A simple example might help..
Let us define the set of points to be clustered as A = {1,2,3,4}
.
Say you're trying to find 2 appropriate clusters for A (2-means). There are (at least) two different settings which satisfy the stationary condition of k-means.
Setting 1:
Center1 = 1, Cluster1 = {1}
Center2 = 3, Cluster1 = {2,3,4}
Here the objective is 2.
As a matter of fact this is a saddle point (try center1 = 1 + epsilon
and center1 = 1 - epsilon
)
Setting 1:
Center1 = 1.5, Cluster1 = {1,2}
Center2 = 3.5, Cluster1 = {3,4}
here the objective is 1/4.
If k-means would be initialized as the first setting then it would be stuck.. and that's by no means a global minimum.

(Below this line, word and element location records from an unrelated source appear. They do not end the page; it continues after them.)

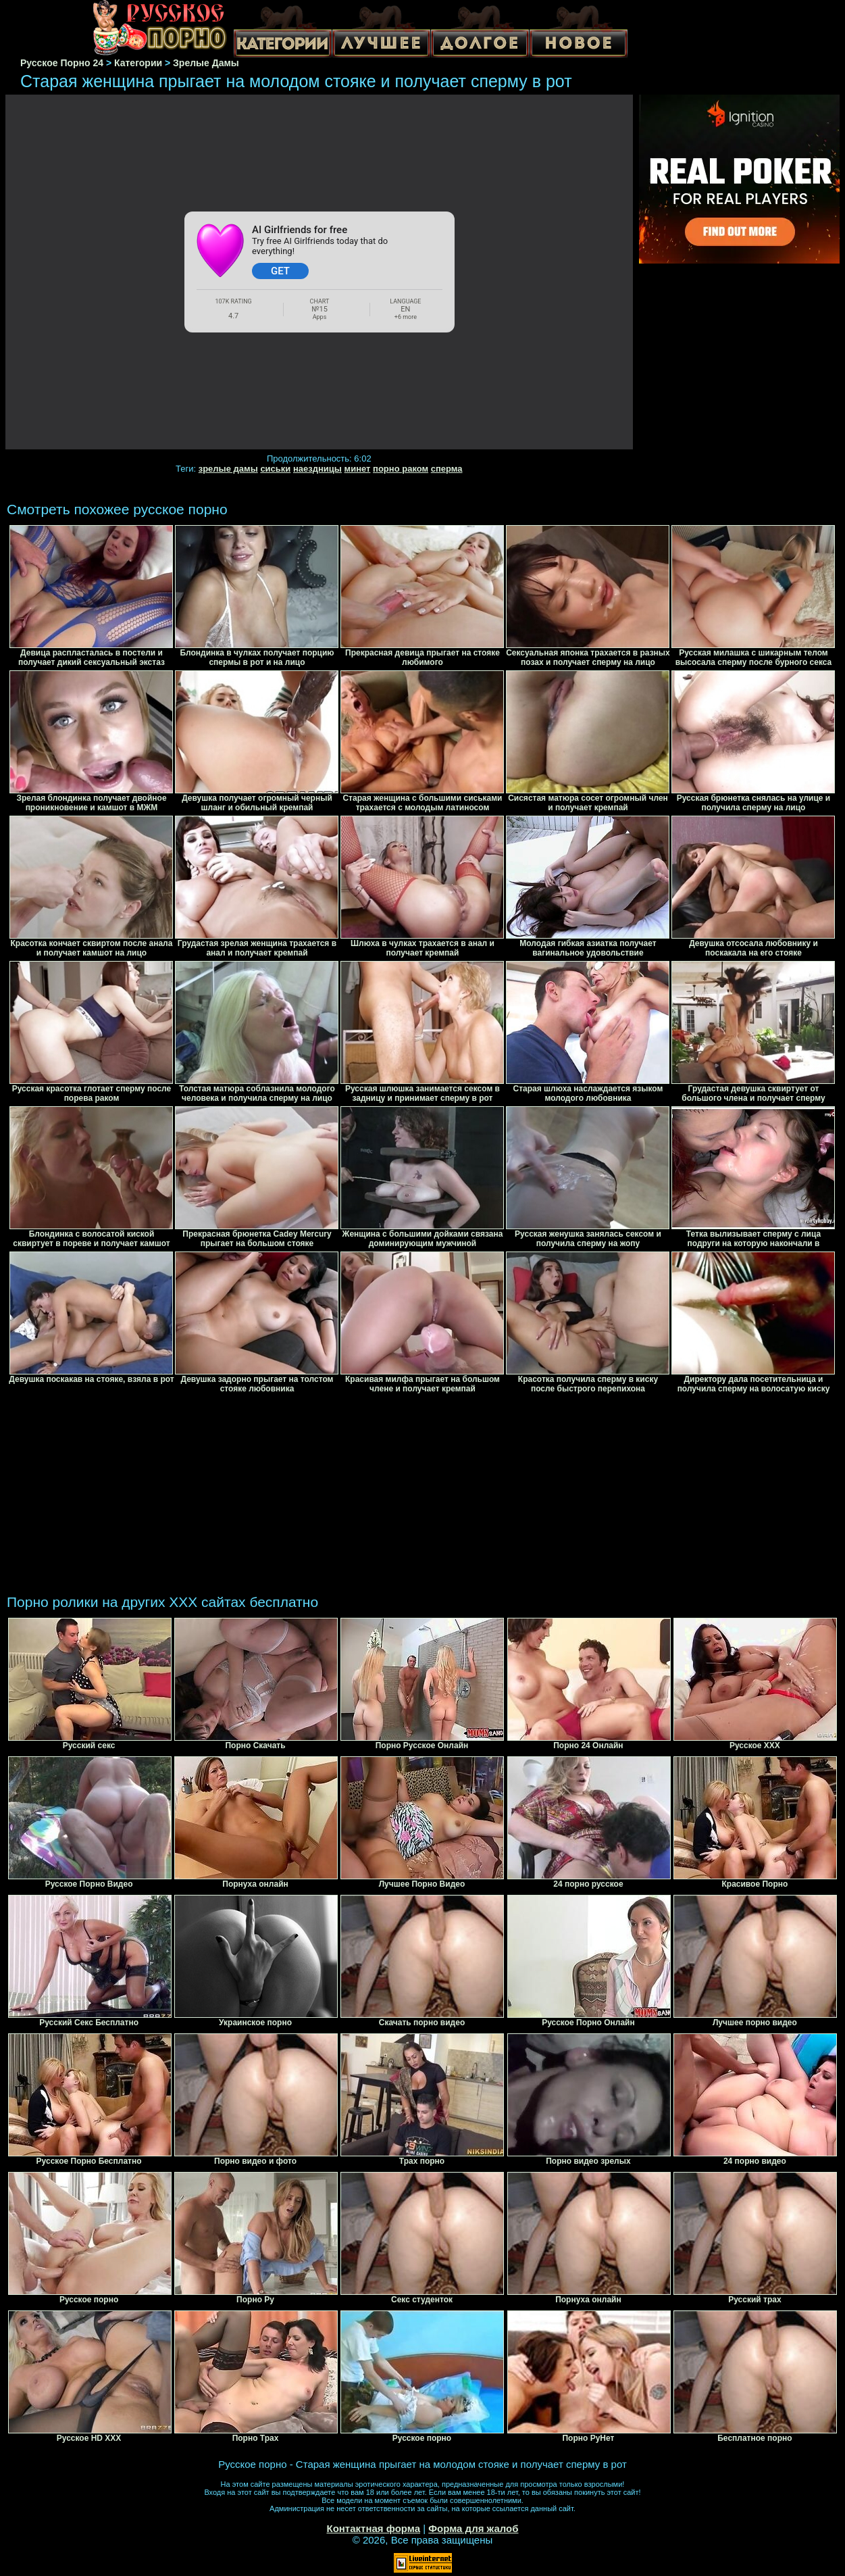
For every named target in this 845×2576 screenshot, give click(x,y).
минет (357, 469)
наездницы (317, 469)
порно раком (400, 469)
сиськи (275, 469)
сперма (447, 469)
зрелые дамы (228, 469)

You can use a variant of previous example to create two different local minima.
For A = {1,2,3,4,5}
, setting cluster1={1,2}
and cluster2={3,4,5}
would results in the same objective value as cluster1={1,2,3}
and cluster2={4,5}
Finally, what would happen if you choose
A = {1,2,3,4,6}
center1={2.5} cluster1={1,2,3,4} and
center1={6} cluster1={6}
vs
center1={2} cluster1={1,2,3} and
center1={5} cluster1={4,6}
?